INSTRUCTION
Give the lines of the listing below as a JSON list of strings, one string per line, with blank lines left out. Begin at the line that contains "This screenshot has width=800, height=500." and stop after the line that contains "coordinates (746, 250).".

[Collected data entries]
>>>

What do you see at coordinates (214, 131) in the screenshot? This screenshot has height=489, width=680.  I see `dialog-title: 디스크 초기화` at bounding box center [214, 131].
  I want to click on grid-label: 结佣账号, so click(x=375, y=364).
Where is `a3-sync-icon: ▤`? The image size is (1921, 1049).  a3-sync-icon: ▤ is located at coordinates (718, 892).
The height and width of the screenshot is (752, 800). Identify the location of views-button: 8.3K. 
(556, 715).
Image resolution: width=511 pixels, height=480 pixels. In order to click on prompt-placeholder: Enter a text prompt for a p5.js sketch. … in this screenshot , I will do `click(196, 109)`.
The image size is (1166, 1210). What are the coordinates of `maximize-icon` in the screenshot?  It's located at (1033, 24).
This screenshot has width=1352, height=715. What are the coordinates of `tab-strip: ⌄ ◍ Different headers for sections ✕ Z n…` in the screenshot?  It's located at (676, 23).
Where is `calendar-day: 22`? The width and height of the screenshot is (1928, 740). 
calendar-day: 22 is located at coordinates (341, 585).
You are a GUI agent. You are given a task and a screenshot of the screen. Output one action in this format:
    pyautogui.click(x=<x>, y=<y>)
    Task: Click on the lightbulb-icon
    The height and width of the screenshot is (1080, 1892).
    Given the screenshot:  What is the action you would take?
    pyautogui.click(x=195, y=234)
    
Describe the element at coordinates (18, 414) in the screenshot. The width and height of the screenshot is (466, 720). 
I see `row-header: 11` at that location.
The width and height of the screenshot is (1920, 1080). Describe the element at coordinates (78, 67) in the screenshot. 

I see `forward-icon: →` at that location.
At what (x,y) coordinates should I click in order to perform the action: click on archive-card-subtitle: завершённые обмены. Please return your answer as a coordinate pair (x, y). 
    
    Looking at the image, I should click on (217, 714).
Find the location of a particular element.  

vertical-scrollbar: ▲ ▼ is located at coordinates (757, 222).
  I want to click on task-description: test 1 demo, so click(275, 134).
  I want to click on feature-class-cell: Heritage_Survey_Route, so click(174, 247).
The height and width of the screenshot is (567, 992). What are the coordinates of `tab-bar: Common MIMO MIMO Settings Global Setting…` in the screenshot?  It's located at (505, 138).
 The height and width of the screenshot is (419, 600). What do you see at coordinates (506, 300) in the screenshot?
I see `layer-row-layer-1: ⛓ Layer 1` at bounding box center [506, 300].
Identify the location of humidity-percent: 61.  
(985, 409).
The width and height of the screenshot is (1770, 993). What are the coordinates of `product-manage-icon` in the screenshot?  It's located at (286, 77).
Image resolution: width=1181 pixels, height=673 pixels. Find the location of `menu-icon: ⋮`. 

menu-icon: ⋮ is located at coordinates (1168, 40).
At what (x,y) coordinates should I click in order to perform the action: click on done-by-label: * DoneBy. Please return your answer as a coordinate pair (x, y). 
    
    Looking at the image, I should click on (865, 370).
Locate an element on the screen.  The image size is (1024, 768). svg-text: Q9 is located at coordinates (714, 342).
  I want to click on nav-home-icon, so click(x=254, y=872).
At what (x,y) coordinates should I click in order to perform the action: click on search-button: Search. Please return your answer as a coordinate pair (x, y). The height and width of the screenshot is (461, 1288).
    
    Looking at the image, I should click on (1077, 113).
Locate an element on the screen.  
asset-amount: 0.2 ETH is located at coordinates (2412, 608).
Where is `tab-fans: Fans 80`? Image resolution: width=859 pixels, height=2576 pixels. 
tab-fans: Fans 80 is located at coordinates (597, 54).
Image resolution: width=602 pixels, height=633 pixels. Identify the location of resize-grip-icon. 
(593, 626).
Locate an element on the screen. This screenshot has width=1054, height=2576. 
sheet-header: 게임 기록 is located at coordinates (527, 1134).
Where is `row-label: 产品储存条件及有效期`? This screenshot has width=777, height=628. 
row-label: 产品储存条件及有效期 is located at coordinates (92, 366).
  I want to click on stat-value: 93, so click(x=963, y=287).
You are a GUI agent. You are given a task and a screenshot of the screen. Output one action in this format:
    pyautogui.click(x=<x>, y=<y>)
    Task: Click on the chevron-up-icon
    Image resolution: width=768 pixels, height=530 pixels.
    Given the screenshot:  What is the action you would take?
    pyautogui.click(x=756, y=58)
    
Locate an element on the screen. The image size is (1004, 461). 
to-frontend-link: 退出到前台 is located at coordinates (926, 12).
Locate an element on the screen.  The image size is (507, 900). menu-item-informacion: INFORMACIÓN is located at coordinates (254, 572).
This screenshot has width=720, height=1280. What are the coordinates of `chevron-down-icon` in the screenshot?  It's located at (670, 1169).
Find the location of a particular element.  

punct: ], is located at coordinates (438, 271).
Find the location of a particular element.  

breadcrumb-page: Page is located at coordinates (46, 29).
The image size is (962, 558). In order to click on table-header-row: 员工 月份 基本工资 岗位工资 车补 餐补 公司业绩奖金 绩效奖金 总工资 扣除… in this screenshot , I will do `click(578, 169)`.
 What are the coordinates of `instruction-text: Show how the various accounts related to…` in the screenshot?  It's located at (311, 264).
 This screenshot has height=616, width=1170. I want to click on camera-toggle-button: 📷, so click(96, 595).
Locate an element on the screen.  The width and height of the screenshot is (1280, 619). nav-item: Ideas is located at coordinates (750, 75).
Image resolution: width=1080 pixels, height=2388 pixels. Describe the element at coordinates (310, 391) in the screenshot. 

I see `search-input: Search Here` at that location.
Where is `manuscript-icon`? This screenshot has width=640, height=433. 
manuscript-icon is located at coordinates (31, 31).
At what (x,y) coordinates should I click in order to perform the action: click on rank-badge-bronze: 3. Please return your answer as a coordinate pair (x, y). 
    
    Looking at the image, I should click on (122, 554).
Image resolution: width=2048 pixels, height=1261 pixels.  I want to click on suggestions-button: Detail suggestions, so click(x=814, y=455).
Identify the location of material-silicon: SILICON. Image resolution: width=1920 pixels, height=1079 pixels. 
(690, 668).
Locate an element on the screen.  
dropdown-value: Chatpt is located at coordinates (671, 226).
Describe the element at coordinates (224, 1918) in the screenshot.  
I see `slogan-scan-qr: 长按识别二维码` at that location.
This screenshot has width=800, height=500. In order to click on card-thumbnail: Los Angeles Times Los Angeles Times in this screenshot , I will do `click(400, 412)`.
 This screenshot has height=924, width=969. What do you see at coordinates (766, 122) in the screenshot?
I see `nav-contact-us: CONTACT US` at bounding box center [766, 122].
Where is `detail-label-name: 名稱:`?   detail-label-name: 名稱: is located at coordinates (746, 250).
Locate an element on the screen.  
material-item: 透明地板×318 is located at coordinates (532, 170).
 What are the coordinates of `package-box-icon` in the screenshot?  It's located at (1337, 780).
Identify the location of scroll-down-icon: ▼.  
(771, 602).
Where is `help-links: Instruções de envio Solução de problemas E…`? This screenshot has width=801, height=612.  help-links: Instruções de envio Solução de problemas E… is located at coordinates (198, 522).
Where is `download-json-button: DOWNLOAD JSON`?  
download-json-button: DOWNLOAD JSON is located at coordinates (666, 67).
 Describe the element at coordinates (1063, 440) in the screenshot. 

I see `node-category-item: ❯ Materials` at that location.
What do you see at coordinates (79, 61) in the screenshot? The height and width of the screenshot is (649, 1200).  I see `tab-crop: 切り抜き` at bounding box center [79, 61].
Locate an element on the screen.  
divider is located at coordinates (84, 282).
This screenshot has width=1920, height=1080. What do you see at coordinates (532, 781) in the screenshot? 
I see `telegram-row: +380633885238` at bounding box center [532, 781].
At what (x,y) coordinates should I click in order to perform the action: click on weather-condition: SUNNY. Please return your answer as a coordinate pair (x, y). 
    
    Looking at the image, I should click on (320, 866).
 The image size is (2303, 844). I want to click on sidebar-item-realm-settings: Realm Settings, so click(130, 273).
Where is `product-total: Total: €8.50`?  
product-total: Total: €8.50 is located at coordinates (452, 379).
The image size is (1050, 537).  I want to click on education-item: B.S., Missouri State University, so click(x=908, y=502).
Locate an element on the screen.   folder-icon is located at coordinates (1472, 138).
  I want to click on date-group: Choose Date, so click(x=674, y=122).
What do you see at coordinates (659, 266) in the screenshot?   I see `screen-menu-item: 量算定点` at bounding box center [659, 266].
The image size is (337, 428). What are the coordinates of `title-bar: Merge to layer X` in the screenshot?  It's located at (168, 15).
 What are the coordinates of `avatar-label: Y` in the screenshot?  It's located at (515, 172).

<<<

EXERCISE ANSWER
[
  "This screenshot has width=800, height=500. In order to click on card-thumbnail: Los Angeles Times Los Angeles Times in this screenshot , I will do `click(400, 412)`.",
  " This screenshot has height=924, width=969. What do you see at coordinates (766, 122) in the screenshot?",
  "I see `nav-contact-us: CONTACT US` at bounding box center [766, 122].",
  "Where is `detail-label-name: 名稱:`?   detail-label-name: 名稱: is located at coordinates (746, 250)."
]